Hij zei: 'Soms laat ik ze dansen. En dan schiet ik hun voeten eraf.' Er viel geen spoor van een accent in zijn Amerikaans te ontdekken.

Bond zei: 'Dat klinkt nogal drastisch. Waarom doet u dat?' 'De laatste keer bracht het me vijfduizend dollar op. Het schijnt dat u niet weet wie ik ben. Heeft die kouwe poes het u niet verteld?'

Bond wierp een blik op Tiffy. Ze stond doodstil, met de handen op de heupen. Haar knokkels waren wit. Bond vroeg: 'Waarom zou ze? En waarom zou ik het willen?' Bond zag eerst een gouden lichtflits en toen het kleine, zwarte gat van een loop, die op zijn navel gericht was. 'Hierom. Wat doe je hier, vreemdeling? Het is wel erg toevallig om op nr. een stadsvent te vinden. Trouwens, dat geldt eigenlijk voor heel Sav' La Mar. Je bent toch niet van de politie, hè? Of ben je soms een vriendje van de politie?' 'Kameraad!' Bond stak spottend zijn handen in de hoogte en deed alsof hij capituleerde. Toen liet hij zijn handen weer zakken en vroeg aan Tiffy: 'Wie is die vent? Iemand die in z'n dooie eentje Jamaica wil veroveren? Of een vluchteling uit het circus? Vraag hem wat hij graag zou willen drinken. Wie hij ook mag wezen, zijn nummer was goed.' James Bond wist dat hij de kerel bijna de trekker had laten overhalen. Je kon niet zomaar tornen aan de ijdelheid van een moordenaar... Heel even zag hij zichzelf kronkelend op de grond liggen, met een rechterhand die de kracht miste om zijn eigen wapen te pakken. Het gezichtje van Tiffy was niet langer knap, maar meer een strak masker. Ze staarde naar James Bond. Haar mond viel open, maar er kwam geen enkel geluid over de droge lippen. Ze vond hem aardig en wist dat hij dood was. Joe en May, de kling-klings, voelden dezelfde elektrische spanning. Hevig krijsend vlogen ze naar het open raam, als zwarte dieven die in het donker probeerden te vluchten.

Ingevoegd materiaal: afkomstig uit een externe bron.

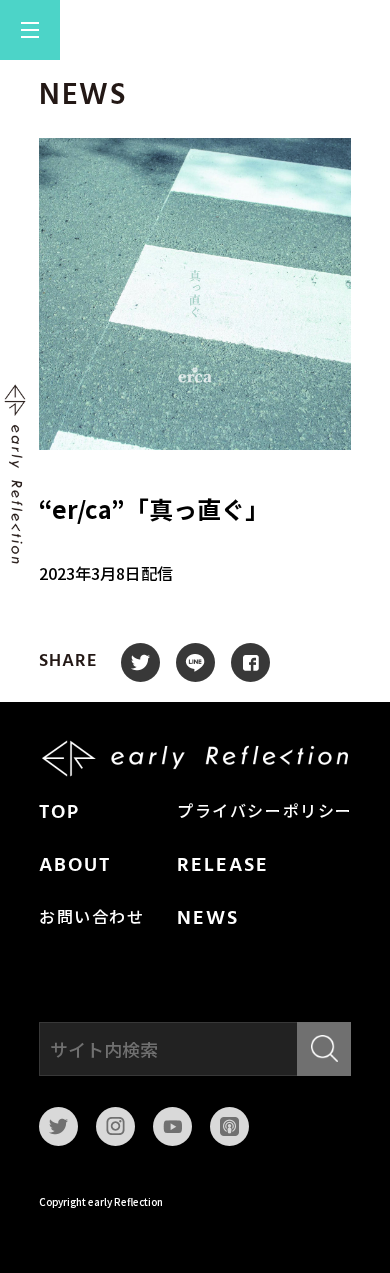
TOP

De explosies uit de Colt .45 waren oorverdovend. De twee vogels spatten uit elkaar tegen de donkerpaarse achtergrond; veren en stukjes lichtrood vlees vlogen als granaatscherven door het gele licht van het café in de richting van de verlaten straat, waar de vergetelheid wachtte. Even hing er een onwezenlijke stilte. James Bond bewoog zich niet. Hij bleef zitten waar hij zat en wachtte totdat de spanning zou afnemen. De daad was immers gepleegd. Maar de spanning bleef. Tiffy slaakte een afgrijselijke gil en schreeuwde iets wat op een scheldwoord leek. Toen pakte ze Bonds flesje Red Stripe van de toonbank en smeet het onhandig in de richting van de man, maar alles wat ze raakte was een glazen vitrine achter in de kamer, die aan splinters ging. Toen ze deze povere daad verricht had, viel ze achter de toonbank op haar knieën, waarna ze hysterisch begon te snikken.

James Bond dronk zijn laatste beetje bier op en stond toen langzaam op. Hij liep de kant van Scaramanga uit en wilde hem passeren, toen de man zijn linkerarm uitstak en hem bij de schouders pakte. Hij hield de loop van de revolver tegen zijn neus en snoof veelbetekenend. In zijn bruine ogen lag een afwezige uitdrukking. Hij zei: 'Mister, de reuk van de dood heeft toch wel iets bijzonders. Ook eens proberen?' Hij stak James Bond het glimmende wapen toe alsof het een roos was. Bond bleef doodstil staan. Hij zei: 'Let een beetje op je manieren. Neem die hand weg.' Scaramanga trok de wenkbrauwen op. Voor het eerst schenen zijn koude, nietszeggende ogen Bond te zien. Hij trok zijn hand terug.

James Bond liep om de toonbank heen en toen hij tegenover de andere man stond zag hij dat deze ogen met een minachtende, maar toch ook nieuwsgierige uitdrukking op hem gericht waren. Bond liep niet verder. Het snikken van het meisje leek op het janken van een kleine hond. Ergens in de straat begon een krachtige platenspeler aan een schitterende calypso.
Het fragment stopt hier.